Today we are old and young, lifelong Mainers and new immigrants, gay and straight, and differently abled. We are "cradle Christians" and newly exploring faith - full of questions, sometimes skeptical, striving to be authentic. We are rethinking what it means to follow Christ - or considering this question for the first time. Together, in all our great diversity, filled with hope, we are striving to do justice, and to love kindness, and to walk humbly with God.
The roots of our church date back to 1795, with the founding of the Methodist Society. The historic Chestnut Street church facility, built in 1856 and added to the National Register of Historic Places in 1977, was sold in 2006. Today that facility is home to Grace Restaurant.
In late 2007, pastors Allen & Sara Ewing-Merrill moved to Portland and began planting new seeds. Having served separate churches in both Maine and Massachusetts, Allen & Sara had for several years felt God calling them to co-pastoring, to the adventure of forming a new faith community, and specifically to Portland. In November of 2007, they began meeting in their home with a small group of people interested in exploring new ways of being church, while providing pastoral leadership for the small Chestnut United Methodist Church congregation.

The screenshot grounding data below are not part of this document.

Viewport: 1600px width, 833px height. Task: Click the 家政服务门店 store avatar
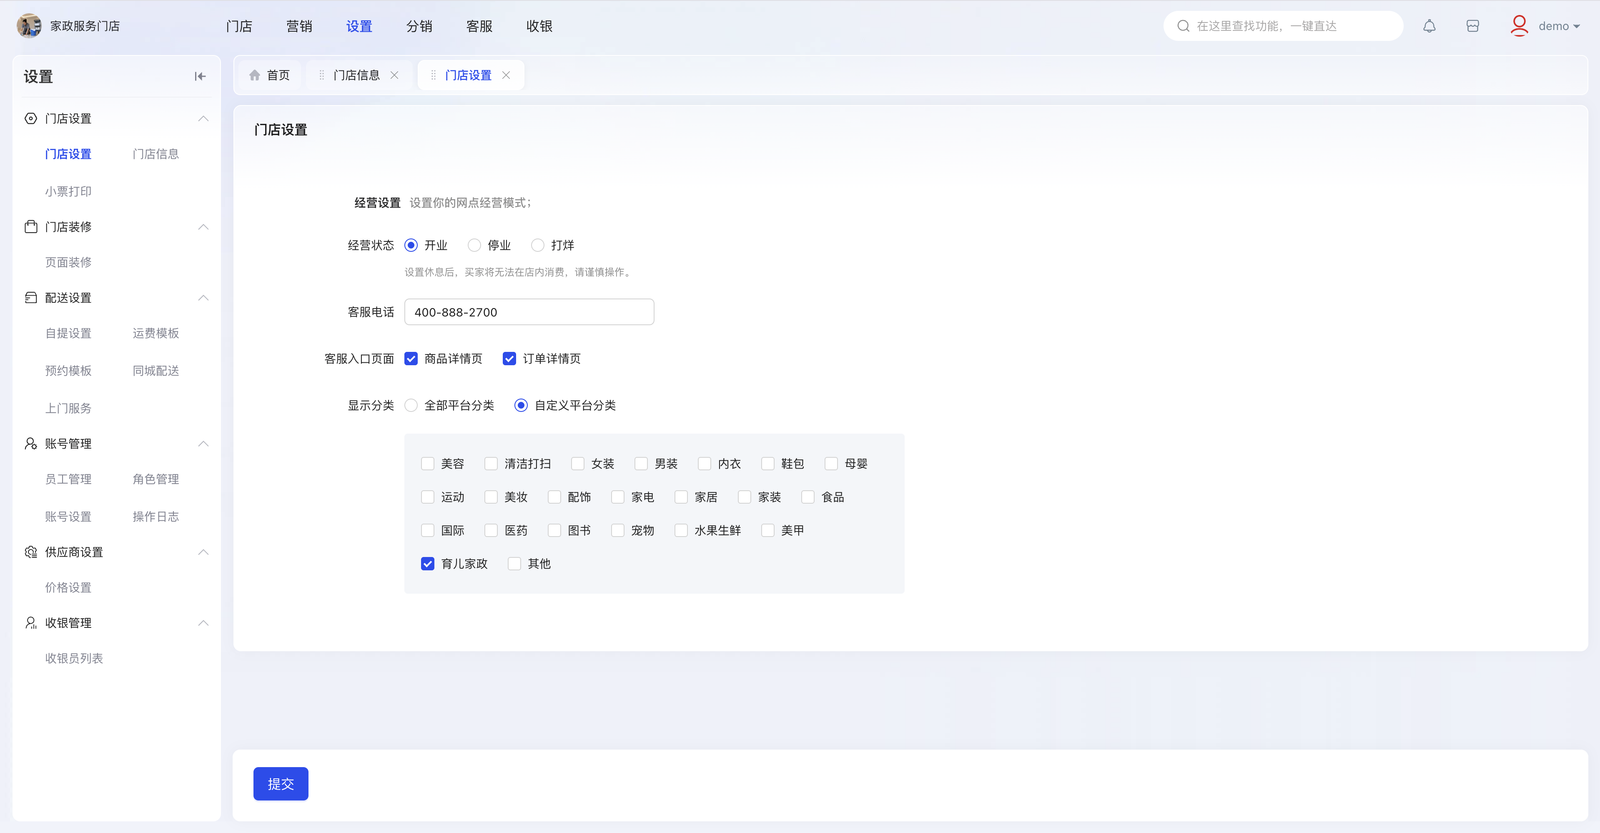point(29,26)
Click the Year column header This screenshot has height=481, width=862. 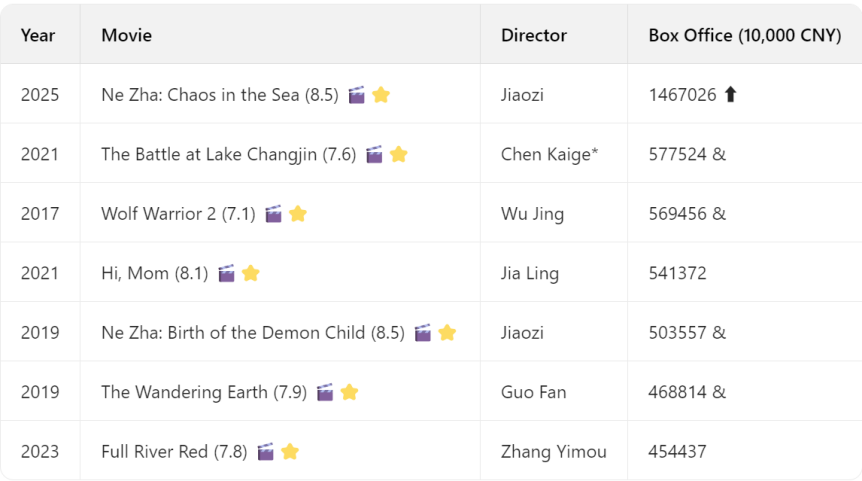click(38, 35)
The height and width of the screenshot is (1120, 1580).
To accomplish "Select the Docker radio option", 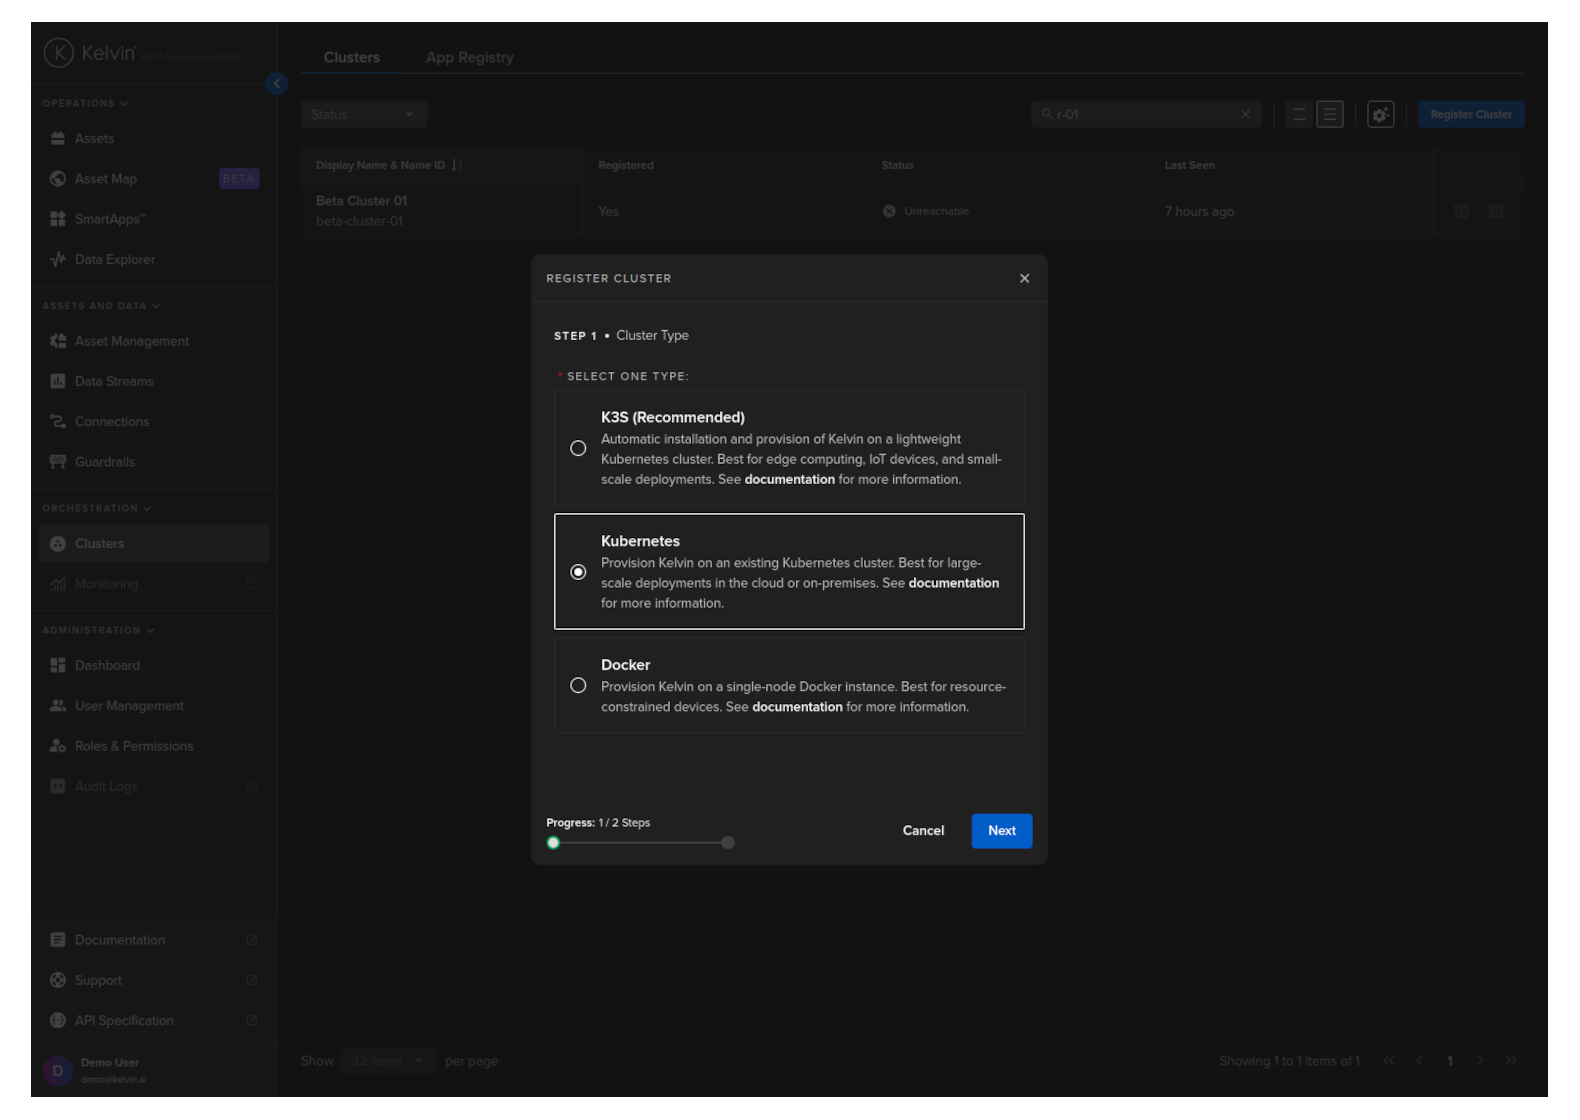I will pyautogui.click(x=578, y=686).
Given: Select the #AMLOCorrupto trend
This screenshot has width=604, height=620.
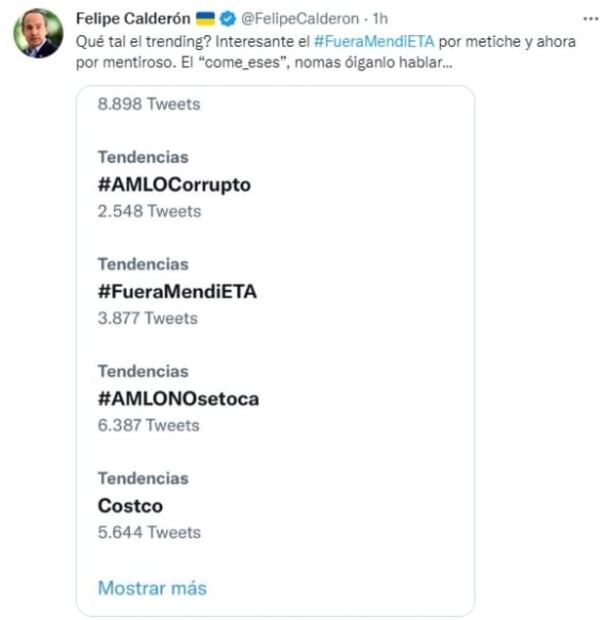Looking at the screenshot, I should (x=174, y=184).
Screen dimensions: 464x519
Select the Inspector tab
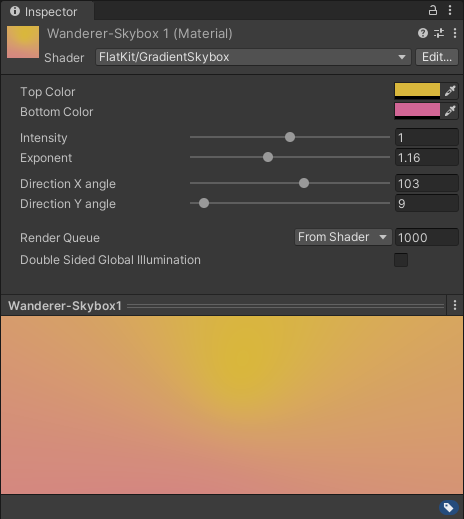coord(47,12)
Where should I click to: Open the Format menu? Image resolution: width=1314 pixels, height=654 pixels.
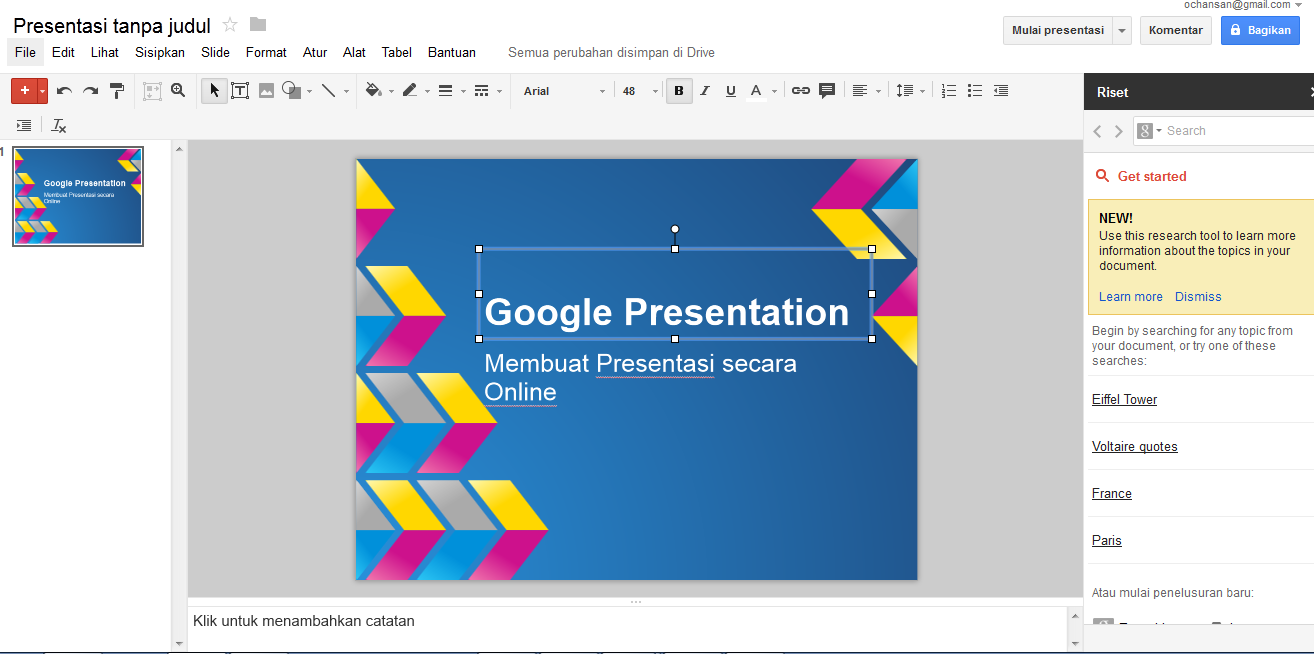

Over their dining room table, as this small group shared meals, and in their living room in times of prayer, reflection, and conversation, the vision for a new kind of church began to emerge. The group adopted the name New Light community, and those seeds, watered and nurtured, began to bear fruit. Beginning in March 2009, the people of Chestnut United Methodist Church and the New Light community began an exciting new collaborative adventure in a brand new space for ministry located at 185 High Street, next to the historic Eastland Park Hotel. By the end of 2010, the two streams of this ministry had come together, adopting the name HopeGateWay.
Allen & Sara lead HopeGateWay's two Sunday morning worship gatherings and provide pastoral leadership as the community grows. In addition to worship, HopeGateWay hosts numerous small groups meeting weekly, and new opportunities for work in the community are emerging all the time.
In 2012, in response to growing ministries with people in recovery from addiction and newly arriving immigrants – primarily asylum seekers from Burundi, Rwanda, Democratic Republic of Congo, and Angola – some entrepreneurial leaders of HopeGateWay formed Hope Acts, a nonprofit with its own 501(c)(3) status, as a way of extending ministry and widening the circle of financial support. Allen serves as Hope Acts' founding executive director.
In September 2013, to accommodate its growing community, HopeGateWay expanded into a second site, at 509 Forest Avenue in Portland, a transition enabled by a generous Hebrews 11 grant from the New England Conference of The United Methodist Church. Each Sunday, 9 am and 11 am worship is held at 509 Forest Avenue.
To read more about the evolution of HopeGateWay and Chestnut Street UMC, check out this story from The United Methodist Reporter, a news magazine with nation-wide circulation.
Our story is also featured in a book called We Refused to Lead a Dying Church, by church developer/ author Paul Nixon (Pilgrim Press, 2012) – a sequel to Nixon's 2007 best-seller, I Refuse to Lead a Dying Church.